*** Opening of MATERIAL FOR THIS EXERCISE ***

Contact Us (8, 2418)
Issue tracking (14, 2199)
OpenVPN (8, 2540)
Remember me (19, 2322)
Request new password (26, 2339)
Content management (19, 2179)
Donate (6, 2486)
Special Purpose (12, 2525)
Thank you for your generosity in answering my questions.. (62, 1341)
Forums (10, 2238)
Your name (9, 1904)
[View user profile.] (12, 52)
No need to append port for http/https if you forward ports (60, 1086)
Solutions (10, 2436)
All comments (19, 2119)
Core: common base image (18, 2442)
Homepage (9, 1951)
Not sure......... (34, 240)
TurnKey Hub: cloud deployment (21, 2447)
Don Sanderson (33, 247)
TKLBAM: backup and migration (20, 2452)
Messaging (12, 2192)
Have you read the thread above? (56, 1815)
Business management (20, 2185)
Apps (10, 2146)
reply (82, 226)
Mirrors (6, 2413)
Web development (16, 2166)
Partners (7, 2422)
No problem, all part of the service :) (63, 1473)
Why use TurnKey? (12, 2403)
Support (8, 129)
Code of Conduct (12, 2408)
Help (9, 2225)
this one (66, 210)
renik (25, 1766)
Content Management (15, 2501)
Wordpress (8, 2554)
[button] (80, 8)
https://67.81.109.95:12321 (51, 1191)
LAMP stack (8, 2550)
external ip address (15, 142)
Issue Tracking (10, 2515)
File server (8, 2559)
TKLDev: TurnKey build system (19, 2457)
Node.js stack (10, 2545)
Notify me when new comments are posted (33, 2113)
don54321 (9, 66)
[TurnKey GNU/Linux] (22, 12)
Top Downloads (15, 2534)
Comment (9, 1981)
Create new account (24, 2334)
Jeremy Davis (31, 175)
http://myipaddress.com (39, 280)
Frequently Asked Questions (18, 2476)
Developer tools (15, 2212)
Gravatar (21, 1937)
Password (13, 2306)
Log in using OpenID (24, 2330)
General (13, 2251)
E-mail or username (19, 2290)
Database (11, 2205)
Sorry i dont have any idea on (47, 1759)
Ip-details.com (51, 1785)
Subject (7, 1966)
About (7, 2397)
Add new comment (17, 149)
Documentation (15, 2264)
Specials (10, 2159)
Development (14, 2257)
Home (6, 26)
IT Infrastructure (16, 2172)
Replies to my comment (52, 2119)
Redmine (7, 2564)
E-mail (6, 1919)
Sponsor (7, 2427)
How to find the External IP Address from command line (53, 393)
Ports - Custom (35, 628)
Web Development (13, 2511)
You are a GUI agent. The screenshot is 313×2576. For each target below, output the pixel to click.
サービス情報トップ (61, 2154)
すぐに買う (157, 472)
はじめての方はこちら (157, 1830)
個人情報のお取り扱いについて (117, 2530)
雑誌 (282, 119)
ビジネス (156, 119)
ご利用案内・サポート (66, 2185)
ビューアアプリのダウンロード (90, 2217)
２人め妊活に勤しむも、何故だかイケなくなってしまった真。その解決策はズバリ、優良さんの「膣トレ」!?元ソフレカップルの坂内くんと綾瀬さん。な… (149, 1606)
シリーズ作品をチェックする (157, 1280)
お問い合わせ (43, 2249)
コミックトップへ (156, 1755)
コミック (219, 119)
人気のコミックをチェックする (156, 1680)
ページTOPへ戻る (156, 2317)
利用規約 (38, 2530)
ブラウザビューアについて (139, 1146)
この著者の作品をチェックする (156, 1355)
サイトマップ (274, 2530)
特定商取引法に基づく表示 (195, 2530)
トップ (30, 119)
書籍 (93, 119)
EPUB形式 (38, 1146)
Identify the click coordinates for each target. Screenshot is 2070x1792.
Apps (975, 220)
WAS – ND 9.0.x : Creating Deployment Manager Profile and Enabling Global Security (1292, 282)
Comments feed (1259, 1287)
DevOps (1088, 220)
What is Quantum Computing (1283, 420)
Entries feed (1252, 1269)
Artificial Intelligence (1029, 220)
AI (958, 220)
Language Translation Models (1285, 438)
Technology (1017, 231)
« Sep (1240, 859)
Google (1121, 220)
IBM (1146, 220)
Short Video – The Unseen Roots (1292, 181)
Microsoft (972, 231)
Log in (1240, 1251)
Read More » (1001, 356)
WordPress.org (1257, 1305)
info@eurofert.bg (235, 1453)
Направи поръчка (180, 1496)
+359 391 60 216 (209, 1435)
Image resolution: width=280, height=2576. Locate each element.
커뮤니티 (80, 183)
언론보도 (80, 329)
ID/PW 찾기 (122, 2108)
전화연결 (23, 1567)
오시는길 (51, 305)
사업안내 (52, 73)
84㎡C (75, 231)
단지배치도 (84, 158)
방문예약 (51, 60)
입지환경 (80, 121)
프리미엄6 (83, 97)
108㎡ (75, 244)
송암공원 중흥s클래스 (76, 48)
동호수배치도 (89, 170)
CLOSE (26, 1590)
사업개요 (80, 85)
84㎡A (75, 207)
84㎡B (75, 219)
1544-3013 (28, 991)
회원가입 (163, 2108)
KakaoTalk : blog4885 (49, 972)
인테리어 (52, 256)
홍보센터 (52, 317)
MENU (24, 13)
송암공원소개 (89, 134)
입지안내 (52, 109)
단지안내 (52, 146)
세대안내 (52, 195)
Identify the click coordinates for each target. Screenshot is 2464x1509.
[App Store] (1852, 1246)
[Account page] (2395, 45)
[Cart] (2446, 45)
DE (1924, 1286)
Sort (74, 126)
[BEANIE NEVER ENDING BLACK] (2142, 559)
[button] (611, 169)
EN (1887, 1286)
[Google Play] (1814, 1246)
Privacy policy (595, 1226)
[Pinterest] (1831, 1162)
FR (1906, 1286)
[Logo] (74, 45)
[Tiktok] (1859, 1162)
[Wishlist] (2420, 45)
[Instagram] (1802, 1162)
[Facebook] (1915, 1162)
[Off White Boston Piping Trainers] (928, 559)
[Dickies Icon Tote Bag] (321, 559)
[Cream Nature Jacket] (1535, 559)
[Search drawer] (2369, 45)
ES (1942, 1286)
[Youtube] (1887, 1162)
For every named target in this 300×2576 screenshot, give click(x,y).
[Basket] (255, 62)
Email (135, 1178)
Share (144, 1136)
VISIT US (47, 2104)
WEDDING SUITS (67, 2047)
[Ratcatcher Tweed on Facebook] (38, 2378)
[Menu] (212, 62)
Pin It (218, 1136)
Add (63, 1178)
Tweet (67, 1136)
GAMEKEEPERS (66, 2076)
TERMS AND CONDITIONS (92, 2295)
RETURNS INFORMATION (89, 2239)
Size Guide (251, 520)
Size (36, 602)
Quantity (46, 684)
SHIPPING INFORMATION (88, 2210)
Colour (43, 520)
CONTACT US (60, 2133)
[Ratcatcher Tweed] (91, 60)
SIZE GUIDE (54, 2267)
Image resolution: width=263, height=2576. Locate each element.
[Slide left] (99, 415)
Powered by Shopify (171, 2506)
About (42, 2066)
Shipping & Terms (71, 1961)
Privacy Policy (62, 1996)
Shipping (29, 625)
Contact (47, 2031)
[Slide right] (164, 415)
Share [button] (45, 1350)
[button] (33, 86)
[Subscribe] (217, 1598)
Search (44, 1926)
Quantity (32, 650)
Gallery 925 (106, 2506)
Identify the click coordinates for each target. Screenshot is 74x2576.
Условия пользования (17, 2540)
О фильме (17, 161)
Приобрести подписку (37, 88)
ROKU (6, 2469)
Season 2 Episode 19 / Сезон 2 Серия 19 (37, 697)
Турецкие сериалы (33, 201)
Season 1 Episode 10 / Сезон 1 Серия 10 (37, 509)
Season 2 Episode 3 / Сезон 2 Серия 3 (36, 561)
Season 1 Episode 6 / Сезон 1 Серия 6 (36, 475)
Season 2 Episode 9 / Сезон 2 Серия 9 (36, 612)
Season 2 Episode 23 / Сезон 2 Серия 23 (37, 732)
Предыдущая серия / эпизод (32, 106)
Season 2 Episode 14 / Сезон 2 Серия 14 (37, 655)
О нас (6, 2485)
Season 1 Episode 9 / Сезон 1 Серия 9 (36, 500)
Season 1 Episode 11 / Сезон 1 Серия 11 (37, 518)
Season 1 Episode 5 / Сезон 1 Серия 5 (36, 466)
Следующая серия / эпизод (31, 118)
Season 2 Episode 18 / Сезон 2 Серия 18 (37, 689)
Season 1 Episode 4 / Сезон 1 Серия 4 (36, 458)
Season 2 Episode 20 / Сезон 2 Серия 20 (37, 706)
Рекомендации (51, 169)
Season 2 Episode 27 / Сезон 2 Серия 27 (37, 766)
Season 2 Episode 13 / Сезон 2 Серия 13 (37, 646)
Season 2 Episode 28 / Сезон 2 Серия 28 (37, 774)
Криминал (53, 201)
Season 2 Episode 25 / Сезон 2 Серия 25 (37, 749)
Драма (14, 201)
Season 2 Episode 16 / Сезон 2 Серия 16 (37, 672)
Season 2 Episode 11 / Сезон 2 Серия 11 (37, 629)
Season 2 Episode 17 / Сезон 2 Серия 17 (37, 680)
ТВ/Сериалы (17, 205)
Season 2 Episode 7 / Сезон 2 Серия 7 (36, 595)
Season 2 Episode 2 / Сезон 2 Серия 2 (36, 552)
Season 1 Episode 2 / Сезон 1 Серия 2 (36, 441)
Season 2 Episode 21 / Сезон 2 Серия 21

*** Close of MATERIAL FOR THIS EXERCISE ***

* WHAT IS EXPECTED: All that belongs in the answer is the run of lines above from the line containing "Add (63, 1178)" through the line containing "Рекомендации (51, 169)", exactly as written.

* TASK RESPONSE:
Add (63, 1178)
Tweet (67, 1136)
GAMEKEEPERS (66, 2076)
TERMS AND CONDITIONS (92, 2295)
RETURNS INFORMATION (89, 2239)
Size Guide (251, 520)
Size (36, 602)
Quantity (46, 684)
SHIPPING INFORMATION (88, 2210)
Colour (43, 520)
CONTACT US (60, 2133)
[Ratcatcher Tweed] (91, 60)
SIZE GUIDE (54, 2267)
Image resolution: width=263, height=2576. Locate each element.
[Slide left] (99, 415)
Powered by Shopify (171, 2506)
About (42, 2066)
Shipping & Terms (71, 1961)
Privacy Policy (62, 1996)
Shipping (29, 625)
Contact (47, 2031)
[Slide right] (164, 415)
Share [button] (45, 1350)
[button] (33, 86)
[Subscribe] (217, 1598)
Search (44, 1926)
Quantity (32, 650)
Gallery 925 (106, 2506)
Identify the click coordinates for each target. Screenshot is 74x2576.
Условия пользования (17, 2540)
О фильме (17, 161)
Приобрести подписку (37, 88)
ROKU (6, 2469)
Season 2 Episode 19 / Сезон 2 Серия 19 (37, 697)
Турецкие сериалы (33, 201)
Season 1 Episode 10 / Сезон 1 Серия 10 (37, 509)
Season 2 Episode 3 / Сезон 2 Серия 3 (36, 561)
Season 1 Episode 6 / Сезон 1 Серия 6 (36, 475)
Season 2 Episode 9 / Сезон 2 Серия 9 (36, 612)
Season 2 Episode 23 / Сезон 2 Серия 23 (37, 732)
Предыдущая серия / эпизод (32, 106)
Season 2 Episode 14 / Сезон 2 Серия 14 (37, 655)
О нас (6, 2485)
Season 1 Episode 9 / Сезон 1 Серия 9 (36, 500)
Season 1 Episode 11 / Сезон 1 Серия 11 (37, 518)
Season 1 Episode 5 / Сезон 1 Серия 5 (36, 466)
Следующая серия / эпизод (31, 118)
Season 2 Episode 18 / Сезон 2 Серия 18 (37, 689)
Season 1 Episode 4 / Сезон 1 Серия 4 (36, 458)
Season 2 Episode 20 / Сезон 2 Серия 20 (37, 706)
Рекомендации (51, 169)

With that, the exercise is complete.